De todas formas, menos mal que Bergoglio
solo ha amenazado con dar un puñetazo, sus antecesores lo hacían con la
hoguera. Si han tardado varios siglos en sustituir las hogueras por puñetazos,
posiblemente dentro de varios siglos más consigan darse cuenta de que la
violencia nunca es la respuesta y que ya está: sin nada más, sin peros, sin
excusas.
Andrés
Carmona Campo. Licenciado en Filosofía y Antropología Social y
Cultural. Profesor de Filosofía en un Instituto de Enseñanza Secundaria.
[1] Esta
diferencia entre hechos y creencias marca una diferencia muy importante entre
las caricaturas de Mahoma y las
caricaturas que Irán promovió para burlarse del Holocausto judío. El
Holocausto es un hecho científico, constatado y documentado. Negarlo constituye
pseudociencia, y burlarse de él sí que es mofarse de víctimas reales y de una
tragedia auténtica. Sin embargo, las creencias religiosas no son hechos, y no
puede identificarse una burla hacia algo real (el Holocausto) que una burla
hacia algo que alguien considera irreal, como puede ser Yavé, Alá, el dios
cristiano, Zeus o Thor.
[2] Y añadimos lo
de “ni debería serlo” porque de hecho sí lo es. Incomprensiblemente, en un
Estado como el español, que dice no tener ninguna religión oficial (art. 16.1
de la Constitución Española), sin embargo todavía existe el delito de blasfemia
en el art. 525.1 del Código Penal: “Incurrirán en la pena de multa de ocho a
doce meses los que, para ofender los sentimientos de los miembros de una
confesión religiosa, hagan públicamente, de palabra, por escrito o mediante
cualquier tipo de documento, escarnio de sus dogmas, creencias, ritos o
ceremonias, o vejen, también públicamente, a quienes los profesan o practican”.

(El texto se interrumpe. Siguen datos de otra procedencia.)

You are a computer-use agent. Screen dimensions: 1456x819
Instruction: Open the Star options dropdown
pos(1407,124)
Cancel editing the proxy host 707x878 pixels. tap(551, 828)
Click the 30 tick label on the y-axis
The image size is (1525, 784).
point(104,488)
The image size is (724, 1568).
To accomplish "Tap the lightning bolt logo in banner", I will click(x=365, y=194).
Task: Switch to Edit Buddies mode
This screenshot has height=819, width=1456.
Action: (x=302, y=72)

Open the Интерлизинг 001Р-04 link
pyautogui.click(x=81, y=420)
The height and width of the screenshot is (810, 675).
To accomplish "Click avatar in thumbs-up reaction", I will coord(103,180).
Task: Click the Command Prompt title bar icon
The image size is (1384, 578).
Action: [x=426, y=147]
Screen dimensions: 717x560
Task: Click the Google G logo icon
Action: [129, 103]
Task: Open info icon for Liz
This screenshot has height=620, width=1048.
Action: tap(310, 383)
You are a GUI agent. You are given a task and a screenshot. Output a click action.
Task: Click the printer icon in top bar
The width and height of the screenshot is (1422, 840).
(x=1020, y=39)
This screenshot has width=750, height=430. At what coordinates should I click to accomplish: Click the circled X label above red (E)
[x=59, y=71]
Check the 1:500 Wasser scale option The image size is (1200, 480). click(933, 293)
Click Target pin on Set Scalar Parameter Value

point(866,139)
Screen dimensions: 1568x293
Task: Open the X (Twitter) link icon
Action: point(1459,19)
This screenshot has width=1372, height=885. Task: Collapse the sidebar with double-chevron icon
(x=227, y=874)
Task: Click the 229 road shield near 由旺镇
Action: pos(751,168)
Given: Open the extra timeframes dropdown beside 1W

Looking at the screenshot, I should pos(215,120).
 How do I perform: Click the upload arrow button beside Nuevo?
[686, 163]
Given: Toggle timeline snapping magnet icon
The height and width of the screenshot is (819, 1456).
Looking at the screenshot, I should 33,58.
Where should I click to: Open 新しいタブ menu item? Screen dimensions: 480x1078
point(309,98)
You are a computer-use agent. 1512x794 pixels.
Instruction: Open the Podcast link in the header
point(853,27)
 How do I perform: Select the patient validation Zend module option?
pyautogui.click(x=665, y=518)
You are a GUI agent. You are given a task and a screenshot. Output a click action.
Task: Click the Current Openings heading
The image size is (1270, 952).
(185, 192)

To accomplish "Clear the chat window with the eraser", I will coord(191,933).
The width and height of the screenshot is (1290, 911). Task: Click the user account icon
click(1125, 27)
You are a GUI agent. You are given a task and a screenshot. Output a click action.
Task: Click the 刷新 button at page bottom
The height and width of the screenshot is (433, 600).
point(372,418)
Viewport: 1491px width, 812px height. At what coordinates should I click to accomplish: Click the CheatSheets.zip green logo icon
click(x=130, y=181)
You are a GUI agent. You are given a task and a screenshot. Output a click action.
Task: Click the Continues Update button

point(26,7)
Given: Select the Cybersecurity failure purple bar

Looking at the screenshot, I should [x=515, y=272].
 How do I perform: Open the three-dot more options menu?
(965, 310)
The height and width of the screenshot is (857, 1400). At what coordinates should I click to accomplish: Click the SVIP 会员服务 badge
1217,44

Qué puedo decir... Totalmente de acuerdo y además perfectamente argumentado y razonado. Parece que hay una guerra entre quienes se acogen al pensamiento y quienes a la verdad sagrada impuesta a la fuerza. No tengo nada claro que la vayamos a ganar los seres humanos libres, cuando nosotros mismos preferimos la vía más fácil de la autocensura y la falta de criterio... Lo malo de la corrección política es que le deja todo el trabajo a los dibujantes satíricos, y no llama a las cosas por su nombre. Gracias por poner las ideas una tras la otra, para así ayudarnos a ver más claramente cuales son las prioridades.